GOAL OF THE EXERCISE.
Transcribe the records below exactly as written, from the opening line through the line that contains "Given: Uncheck the".

(Records from a data source)
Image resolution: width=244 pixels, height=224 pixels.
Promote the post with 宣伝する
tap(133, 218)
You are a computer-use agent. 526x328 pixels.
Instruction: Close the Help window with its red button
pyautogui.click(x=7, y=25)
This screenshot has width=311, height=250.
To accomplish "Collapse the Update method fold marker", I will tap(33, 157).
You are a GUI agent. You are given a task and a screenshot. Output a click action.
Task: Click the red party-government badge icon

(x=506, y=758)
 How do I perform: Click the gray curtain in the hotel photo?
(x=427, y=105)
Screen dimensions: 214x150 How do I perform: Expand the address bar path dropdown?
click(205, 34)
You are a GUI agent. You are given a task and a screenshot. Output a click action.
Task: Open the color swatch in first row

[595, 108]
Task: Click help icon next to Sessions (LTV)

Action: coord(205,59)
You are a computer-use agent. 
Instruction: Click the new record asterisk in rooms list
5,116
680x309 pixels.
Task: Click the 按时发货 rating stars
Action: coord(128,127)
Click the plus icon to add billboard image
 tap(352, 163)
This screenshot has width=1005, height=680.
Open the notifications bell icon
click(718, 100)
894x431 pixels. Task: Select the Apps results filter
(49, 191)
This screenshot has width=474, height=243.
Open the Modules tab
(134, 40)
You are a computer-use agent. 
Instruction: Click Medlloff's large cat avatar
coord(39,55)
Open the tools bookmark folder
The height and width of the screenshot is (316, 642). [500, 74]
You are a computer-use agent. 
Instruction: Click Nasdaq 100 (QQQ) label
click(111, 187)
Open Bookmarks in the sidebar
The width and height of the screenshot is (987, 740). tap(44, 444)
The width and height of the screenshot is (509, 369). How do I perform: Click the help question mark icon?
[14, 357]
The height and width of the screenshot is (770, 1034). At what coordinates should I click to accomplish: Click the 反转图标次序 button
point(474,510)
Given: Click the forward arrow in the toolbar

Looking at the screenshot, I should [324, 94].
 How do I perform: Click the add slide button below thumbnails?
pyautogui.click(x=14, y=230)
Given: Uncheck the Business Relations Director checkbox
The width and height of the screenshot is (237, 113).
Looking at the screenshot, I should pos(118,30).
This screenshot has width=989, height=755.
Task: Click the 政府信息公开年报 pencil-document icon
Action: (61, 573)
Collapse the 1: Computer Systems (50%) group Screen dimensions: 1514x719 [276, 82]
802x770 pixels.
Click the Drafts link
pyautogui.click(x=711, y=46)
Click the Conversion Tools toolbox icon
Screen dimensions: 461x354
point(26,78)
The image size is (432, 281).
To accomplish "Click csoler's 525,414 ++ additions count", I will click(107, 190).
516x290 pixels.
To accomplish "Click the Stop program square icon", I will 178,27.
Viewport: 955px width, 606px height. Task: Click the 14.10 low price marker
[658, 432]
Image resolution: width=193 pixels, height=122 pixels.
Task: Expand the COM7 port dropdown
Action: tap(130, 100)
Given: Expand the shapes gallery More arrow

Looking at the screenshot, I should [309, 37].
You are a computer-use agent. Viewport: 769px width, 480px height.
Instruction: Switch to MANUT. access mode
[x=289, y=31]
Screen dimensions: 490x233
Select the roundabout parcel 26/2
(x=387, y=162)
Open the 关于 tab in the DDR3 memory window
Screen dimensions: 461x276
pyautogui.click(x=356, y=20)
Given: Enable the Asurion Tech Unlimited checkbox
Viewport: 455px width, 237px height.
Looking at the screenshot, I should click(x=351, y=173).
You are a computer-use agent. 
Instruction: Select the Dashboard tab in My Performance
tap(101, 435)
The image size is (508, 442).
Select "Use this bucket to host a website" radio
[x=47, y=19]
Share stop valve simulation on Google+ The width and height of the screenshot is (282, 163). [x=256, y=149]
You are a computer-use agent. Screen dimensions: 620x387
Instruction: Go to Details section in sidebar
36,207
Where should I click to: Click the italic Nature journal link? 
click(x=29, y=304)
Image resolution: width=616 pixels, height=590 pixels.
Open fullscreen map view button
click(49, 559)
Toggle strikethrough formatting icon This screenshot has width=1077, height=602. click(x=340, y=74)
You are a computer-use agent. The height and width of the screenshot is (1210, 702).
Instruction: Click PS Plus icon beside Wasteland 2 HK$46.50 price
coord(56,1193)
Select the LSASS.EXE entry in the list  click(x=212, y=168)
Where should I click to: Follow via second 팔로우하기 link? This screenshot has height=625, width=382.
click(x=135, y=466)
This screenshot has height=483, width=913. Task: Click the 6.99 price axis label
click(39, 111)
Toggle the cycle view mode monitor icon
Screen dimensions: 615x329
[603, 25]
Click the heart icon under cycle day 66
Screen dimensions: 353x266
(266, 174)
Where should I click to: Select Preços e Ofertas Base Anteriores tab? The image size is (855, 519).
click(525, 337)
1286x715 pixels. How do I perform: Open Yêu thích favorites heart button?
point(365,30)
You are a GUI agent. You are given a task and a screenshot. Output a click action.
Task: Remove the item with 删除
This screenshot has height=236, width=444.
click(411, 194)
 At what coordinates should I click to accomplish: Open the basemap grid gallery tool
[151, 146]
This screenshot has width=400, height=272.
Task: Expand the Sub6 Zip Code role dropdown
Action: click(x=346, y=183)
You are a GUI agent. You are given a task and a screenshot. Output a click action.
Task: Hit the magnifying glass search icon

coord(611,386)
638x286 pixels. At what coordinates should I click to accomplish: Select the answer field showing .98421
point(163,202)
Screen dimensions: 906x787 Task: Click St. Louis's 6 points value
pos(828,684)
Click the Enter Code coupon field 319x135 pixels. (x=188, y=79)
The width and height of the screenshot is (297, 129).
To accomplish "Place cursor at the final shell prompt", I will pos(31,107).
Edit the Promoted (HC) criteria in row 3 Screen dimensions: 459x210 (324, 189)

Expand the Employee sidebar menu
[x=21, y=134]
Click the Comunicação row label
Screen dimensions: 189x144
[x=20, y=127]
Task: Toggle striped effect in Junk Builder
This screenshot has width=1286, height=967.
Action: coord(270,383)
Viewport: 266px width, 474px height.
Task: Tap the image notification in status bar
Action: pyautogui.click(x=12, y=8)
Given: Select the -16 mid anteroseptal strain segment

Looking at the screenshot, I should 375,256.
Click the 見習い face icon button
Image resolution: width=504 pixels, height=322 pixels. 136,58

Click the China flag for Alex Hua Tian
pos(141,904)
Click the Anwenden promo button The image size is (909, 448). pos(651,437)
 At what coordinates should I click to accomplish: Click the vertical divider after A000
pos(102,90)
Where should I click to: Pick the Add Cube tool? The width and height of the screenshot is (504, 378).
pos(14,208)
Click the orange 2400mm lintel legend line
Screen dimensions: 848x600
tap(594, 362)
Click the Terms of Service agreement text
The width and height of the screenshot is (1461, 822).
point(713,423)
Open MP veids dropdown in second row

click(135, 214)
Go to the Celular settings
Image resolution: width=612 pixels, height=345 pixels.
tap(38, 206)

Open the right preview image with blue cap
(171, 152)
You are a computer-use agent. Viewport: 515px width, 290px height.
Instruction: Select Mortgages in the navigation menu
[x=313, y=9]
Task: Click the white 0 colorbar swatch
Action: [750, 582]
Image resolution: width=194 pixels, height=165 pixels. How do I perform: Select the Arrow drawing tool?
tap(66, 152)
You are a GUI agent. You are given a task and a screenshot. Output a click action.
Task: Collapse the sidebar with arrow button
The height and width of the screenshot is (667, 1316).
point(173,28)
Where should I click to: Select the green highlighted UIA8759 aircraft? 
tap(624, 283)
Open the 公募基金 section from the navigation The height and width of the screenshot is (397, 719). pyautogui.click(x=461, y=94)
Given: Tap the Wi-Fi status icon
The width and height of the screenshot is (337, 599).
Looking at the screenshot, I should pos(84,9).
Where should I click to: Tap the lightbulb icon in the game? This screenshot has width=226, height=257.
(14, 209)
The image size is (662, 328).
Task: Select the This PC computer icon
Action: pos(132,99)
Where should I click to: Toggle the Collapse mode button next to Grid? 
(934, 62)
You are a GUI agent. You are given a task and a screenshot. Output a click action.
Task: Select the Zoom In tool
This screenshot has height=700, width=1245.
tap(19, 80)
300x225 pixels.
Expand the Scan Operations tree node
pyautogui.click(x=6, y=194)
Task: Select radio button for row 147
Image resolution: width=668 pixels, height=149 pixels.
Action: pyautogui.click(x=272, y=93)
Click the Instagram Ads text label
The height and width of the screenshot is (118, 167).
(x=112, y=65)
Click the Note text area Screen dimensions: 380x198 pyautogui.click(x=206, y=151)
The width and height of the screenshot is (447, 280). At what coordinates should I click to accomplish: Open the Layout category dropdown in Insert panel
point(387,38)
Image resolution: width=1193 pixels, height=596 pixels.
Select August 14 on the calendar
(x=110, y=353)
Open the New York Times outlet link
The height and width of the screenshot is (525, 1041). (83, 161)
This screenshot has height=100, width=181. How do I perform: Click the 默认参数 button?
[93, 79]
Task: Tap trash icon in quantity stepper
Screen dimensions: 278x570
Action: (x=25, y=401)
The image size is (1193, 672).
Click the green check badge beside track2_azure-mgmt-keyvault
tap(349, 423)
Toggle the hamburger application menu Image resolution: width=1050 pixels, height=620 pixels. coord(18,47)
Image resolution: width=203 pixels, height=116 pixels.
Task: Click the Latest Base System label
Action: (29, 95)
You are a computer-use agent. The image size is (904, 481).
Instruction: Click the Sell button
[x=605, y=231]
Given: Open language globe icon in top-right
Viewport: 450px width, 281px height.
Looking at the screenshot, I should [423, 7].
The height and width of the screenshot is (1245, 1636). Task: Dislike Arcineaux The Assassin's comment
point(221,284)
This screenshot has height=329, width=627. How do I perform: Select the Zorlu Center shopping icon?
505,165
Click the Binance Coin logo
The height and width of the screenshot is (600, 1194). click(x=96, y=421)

RESULT OF THIS EXERCISE.
Image resolution: width=244 pixels, height=224 pixels.
Promote the post with 宣伝する
tap(133, 218)
You are a computer-use agent. 526x328 pixels.
Instruction: Close the Help window with its red button
pyautogui.click(x=7, y=25)
This screenshot has width=311, height=250.
To accomplish "Collapse the Update method fold marker", I will tap(33, 157).
You are a GUI agent. You are given a task and a screenshot. Output a click action.
Task: Click the red party-government badge icon

(x=506, y=758)
 How do I perform: Click the gray curtain in the hotel photo?
(x=427, y=105)
Screen dimensions: 214x150 How do I perform: Expand the address bar path dropdown?
click(205, 34)
You are a GUI agent. You are given a task and a screenshot. Output a click action.
Task: Open the color swatch in first row

[595, 108]
Task: Click help icon next to Sessions (LTV)

Action: coord(205,59)
You are a computer-use agent. 
Instruction: Click the new record asterisk in rooms list
5,116
680x309 pixels.
Task: Click the 按时发货 rating stars
Action: coord(128,127)
Click the plus icon to add billboard image
 tap(352, 163)
This screenshot has width=1005, height=680.
Open the notifications bell icon
click(718, 100)
894x431 pixels. Task: Select the Apps results filter
(49, 191)
This screenshot has width=474, height=243.
Open the Modules tab
(134, 40)
You are a computer-use agent. 
Instruction: Click Medlloff's large cat avatar
coord(39,55)
Open the tools bookmark folder
The height and width of the screenshot is (316, 642). [500, 74]
You are a computer-use agent. 
Instruction: Click Nasdaq 100 (QQQ) label
click(111, 187)
Open Bookmarks in the sidebar
The width and height of the screenshot is (987, 740). tap(44, 444)
The width and height of the screenshot is (509, 369). How do I perform: Click the help question mark icon?
[14, 357]
The height and width of the screenshot is (770, 1034). At what coordinates should I click to accomplish: Click the 反转图标次序 button
point(474,510)
Given: Click the forward arrow in the toolbar

Looking at the screenshot, I should [324, 94].
 How do I perform: Click the add slide button below thumbnails?
pyautogui.click(x=14, y=230)
Given: Uncheck the Business Relations Director checkbox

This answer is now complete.